◆ **Exercise**: Retype the portion of the passage below on iterative deletion decomposable search problems that opens with the words containing "It is important" and closes with "deletes are implemented.".

** start of Source text **

A significant limitation of invertible problems is that the result set
size is not able to be controlled. We do not know how many records in our
local results have been deleted until we reach the combine operation and
they begin to cancel out, at which point we lack a mechanism to go back
and retrieve more. This presents difficulties for addressing important
search problems such as top-$k$, $k$-NN, and sampling. In principle, these
queries could be supported by repeating the query with larger-and-larger
$k$ values until the desired number of records is returned, but in the
eDSP model this requires throwing away a lot of useful work, as the state
of the query must be rebuilt each time. 

We can resolve this problem by moving the decision to repeat the query
into the query interface itself, allowing retries \emph{before} the
result set is returned to the user and the local meta-information objects
discarded. This allows us to preserve this pre-processing work, and repeat
the local query process as many times as is necessary to achieve our
desired number of records. From this obervation, we propose another new
class of search problem: \emph{iterative deletion decomposable} (IDSP). The
IDSP definition expands eDSP with a fifth operation,

\begin{itemize}
	\item $\mathbftt{repeat}(\mathcal{Q}, \mathcal{R}, \mathcal{Q}_1, \ldots,
        \mathcal{Q}_m) \to (\mathbb{B}, \mathcal{Q}_1, \ldots,
        \mathcal{Q}_m)$ \\
	Evaluate the combined query result in light of the query. If
	a repetition is necessary to satisfy constraints in the query
	(e.g., result set size), optionally update the local queries as
	needed and return true. Otherwise, return false.
\end{itemize}

If this routine returns true, then the query process is repeated
from $\mathbftt{distribute\_query}$, and if it returns false then the
result is returned to the user. If the number of repetitions of the
query is bounded by $R(n)$, then the following provides an upper bound
on the worst-case query complexity of an IDSP,

\begin{equation*}
    O\left(\log_2 n \cdot P(n) + R(n) \left(D(n) + \log_2 n \cdot Q_s(n) +
	       C_e(n)\right)\right)
\end{equation*}

It is important that a bound on the number of repetitions exists,
as without this the worst-case query complexity is unbounded. The
details of providing and enforcing this bound are very search problem
specific. For problems like $k$-NN or top-$k$, the number of repetitions
is a function of the number of deleted records within the structure,
and so $R(n)$ can be bounded by placing a limit on the number of deleted
records. This can be done, for example, using the full-reconstruction
techniques in the literature~\cite{saxe79, merge-dsp, overmars83}
or through proactively performing reconstructions, such as with the
mechanism discussed in Section~\ref{sssec:sampling-rejection-bound},
depending on the particulars of how deletes are implemented.

** end of Source text **
** start of Data extract **

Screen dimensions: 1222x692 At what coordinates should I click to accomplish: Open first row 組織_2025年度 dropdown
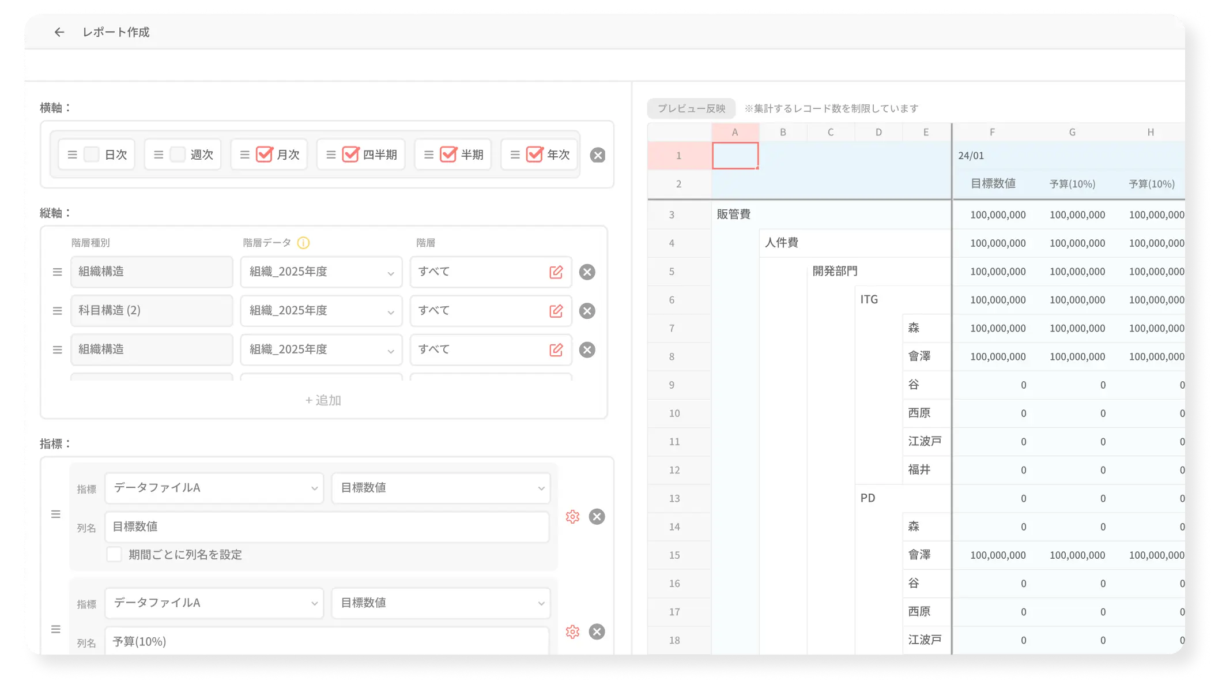coord(321,272)
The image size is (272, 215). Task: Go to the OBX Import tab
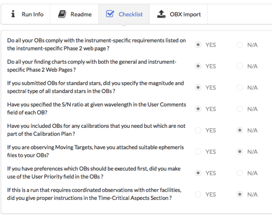(185, 14)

** end of Data extract **

◆ **Expected answer**:
It is important that a bound on the number of repetitions exists,
as without this the worst-case query complexity is unbounded. The
details of providing and enforcing this bound are very search problem
specific. For problems like $k$-NN or top-$k$, the number of repetitions
is a function of the number of deleted records within the structure,
and so $R(n)$ can be bounded by placing a limit on the number of deleted
records. This can be done, for example, using the full-reconstruction
techniques in the literature~\cite{saxe79, merge-dsp, overmars83}
or through proactively performing reconstructions, such as with the
mechanism discussed in Section~\ref{sssec:sampling-rejection-bound},
depending on the particulars of how deletes are implemented.